From the entries below, return exactly the lines beginning at the one that contains "30 (187, 1162)" and ending at the one that contains "Finance & Business (317, 2230)", both of them included, and only those lines.

§ **Exercise material**
######
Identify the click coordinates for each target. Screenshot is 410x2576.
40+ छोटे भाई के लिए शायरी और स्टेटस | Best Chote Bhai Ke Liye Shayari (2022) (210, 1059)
######
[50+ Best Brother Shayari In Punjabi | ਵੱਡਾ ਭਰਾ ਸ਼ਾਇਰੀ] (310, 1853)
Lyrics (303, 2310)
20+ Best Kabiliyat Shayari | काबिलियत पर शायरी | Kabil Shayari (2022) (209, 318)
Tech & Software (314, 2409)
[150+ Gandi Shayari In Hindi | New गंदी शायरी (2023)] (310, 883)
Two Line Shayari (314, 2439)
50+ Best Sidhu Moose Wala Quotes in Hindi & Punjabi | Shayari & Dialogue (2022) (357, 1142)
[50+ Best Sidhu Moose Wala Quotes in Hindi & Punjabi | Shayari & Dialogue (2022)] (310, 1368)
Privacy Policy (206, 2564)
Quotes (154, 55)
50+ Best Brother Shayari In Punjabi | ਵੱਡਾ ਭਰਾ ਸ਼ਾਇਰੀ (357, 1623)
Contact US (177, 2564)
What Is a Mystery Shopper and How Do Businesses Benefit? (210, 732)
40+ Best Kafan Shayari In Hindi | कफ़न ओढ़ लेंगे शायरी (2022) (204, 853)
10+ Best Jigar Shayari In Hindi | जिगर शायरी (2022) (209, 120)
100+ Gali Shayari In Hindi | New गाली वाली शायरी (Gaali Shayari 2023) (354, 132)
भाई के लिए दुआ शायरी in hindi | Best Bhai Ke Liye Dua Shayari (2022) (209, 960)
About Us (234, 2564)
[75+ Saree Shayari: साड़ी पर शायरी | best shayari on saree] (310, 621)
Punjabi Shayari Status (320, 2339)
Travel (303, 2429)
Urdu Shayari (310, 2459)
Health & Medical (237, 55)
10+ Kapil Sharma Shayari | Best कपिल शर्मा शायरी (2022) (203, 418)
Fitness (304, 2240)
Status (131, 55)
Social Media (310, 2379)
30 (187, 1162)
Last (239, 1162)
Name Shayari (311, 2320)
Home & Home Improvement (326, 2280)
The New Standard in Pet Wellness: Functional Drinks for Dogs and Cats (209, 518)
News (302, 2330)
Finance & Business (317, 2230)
######
§ **Expected answer**
30 (187, 1162)
Last (239, 1162)
Name Shayari (311, 2320)
Home & Home Improvement (326, 2280)
The New Standard in Pet Wellness: Functional Drinks for Dogs and Cats (209, 518)
News (302, 2330)
Finance & Business (317, 2230)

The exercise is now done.